The problem » Line by line, copy the data below exactly.

[Data entries]
-- Opening Marker --

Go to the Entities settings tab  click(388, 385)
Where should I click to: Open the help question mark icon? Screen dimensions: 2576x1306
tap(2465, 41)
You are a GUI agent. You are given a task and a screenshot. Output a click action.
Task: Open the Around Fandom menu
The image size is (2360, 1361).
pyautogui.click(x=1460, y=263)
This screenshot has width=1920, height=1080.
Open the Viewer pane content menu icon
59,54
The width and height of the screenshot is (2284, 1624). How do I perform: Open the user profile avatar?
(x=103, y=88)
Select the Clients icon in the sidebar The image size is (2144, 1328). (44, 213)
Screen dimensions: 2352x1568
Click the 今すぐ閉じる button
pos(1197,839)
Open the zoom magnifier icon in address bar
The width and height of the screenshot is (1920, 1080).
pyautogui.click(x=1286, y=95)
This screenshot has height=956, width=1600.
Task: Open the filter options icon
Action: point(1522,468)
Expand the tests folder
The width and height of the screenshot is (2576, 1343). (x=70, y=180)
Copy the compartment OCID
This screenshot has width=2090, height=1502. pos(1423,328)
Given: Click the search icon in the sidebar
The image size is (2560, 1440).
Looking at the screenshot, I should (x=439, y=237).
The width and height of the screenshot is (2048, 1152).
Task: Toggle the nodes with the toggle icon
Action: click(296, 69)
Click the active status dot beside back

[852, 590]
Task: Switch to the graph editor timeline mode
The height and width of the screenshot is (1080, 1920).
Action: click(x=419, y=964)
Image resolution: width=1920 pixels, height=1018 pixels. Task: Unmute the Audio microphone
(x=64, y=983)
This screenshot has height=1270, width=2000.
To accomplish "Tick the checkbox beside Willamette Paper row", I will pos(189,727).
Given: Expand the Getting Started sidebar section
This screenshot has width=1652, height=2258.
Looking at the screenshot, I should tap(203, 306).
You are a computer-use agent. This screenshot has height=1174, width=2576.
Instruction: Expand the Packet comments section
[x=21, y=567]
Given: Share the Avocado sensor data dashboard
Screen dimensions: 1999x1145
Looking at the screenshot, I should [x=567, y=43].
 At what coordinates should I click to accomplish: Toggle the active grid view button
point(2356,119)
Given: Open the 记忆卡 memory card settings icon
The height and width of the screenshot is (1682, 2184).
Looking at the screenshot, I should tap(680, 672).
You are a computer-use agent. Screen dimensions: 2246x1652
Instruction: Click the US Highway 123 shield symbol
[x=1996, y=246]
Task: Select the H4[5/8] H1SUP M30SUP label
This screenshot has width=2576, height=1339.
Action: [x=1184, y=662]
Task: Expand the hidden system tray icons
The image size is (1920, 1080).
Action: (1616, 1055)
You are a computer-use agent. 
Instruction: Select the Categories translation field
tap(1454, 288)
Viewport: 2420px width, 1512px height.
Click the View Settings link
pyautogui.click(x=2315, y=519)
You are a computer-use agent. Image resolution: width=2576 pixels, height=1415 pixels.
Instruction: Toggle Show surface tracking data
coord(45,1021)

-- Closing Marker --

Expected output »
Go to the Entities settings tab  click(388, 385)
Where should I click to: Open the help question mark icon? Screen dimensions: 2576x1306
tap(2465, 41)
You are a GUI agent. You are given a task and a screenshot. Output a click action.
Task: Open the Around Fandom menu
The image size is (2360, 1361).
pyautogui.click(x=1460, y=263)
This screenshot has width=1920, height=1080.
Open the Viewer pane content menu icon
59,54
The width and height of the screenshot is (2284, 1624). How do I perform: Open the user profile avatar?
(x=103, y=88)
Select the Clients icon in the sidebar The image size is (2144, 1328). (44, 213)
Screen dimensions: 2352x1568
Click the 今すぐ閉じる button
pos(1197,839)
Open the zoom magnifier icon in address bar
The width and height of the screenshot is (1920, 1080).
pyautogui.click(x=1286, y=95)
This screenshot has height=956, width=1600.
Task: Open the filter options icon
Action: point(1522,468)
Expand the tests folder
The width and height of the screenshot is (2576, 1343). (x=70, y=180)
Copy the compartment OCID
This screenshot has width=2090, height=1502. pos(1423,328)
Given: Click the search icon in the sidebar
The image size is (2560, 1440).
Looking at the screenshot, I should (x=439, y=237).
The width and height of the screenshot is (2048, 1152).
Task: Toggle the nodes with the toggle icon
Action: click(296, 69)
Click the active status dot beside back

[852, 590]
Task: Switch to the graph editor timeline mode
The height and width of the screenshot is (1080, 1920).
Action: click(x=419, y=964)
Image resolution: width=1920 pixels, height=1018 pixels. Task: Unmute the Audio microphone
(x=64, y=983)
This screenshot has height=1270, width=2000.
To accomplish "Tick the checkbox beside Willamette Paper row", I will pos(189,727).
Given: Expand the Getting Started sidebar section
This screenshot has width=1652, height=2258.
Looking at the screenshot, I should tap(203, 306).
You are a computer-use agent. This screenshot has height=1174, width=2576.
Instruction: Expand the Packet comments section
[x=21, y=567]
Given: Share the Avocado sensor data dashboard
Screen dimensions: 1999x1145
Looking at the screenshot, I should [x=567, y=43].
 At what coordinates should I click to accomplish: Toggle the active grid view button
point(2356,119)
Given: Open the 记忆卡 memory card settings icon
The height and width of the screenshot is (1682, 2184).
Looking at the screenshot, I should tap(680, 672).
You are a computer-use agent. Screen dimensions: 2246x1652
Instruction: Click the US Highway 123 shield symbol
[x=1996, y=246]
Task: Select the H4[5/8] H1SUP M30SUP label
This screenshot has width=2576, height=1339.
Action: [x=1184, y=662]
Task: Expand the hidden system tray icons
The image size is (1920, 1080).
Action: (1616, 1055)
You are a computer-use agent. 
Instruction: Select the Categories translation field
tap(1454, 288)
Viewport: 2420px width, 1512px height.
Click the View Settings link
pyautogui.click(x=2315, y=519)
You are a computer-use agent. Image resolution: width=2576 pixels, height=1415 pixels.
Instruction: Toggle Show surface tracking data
coord(45,1021)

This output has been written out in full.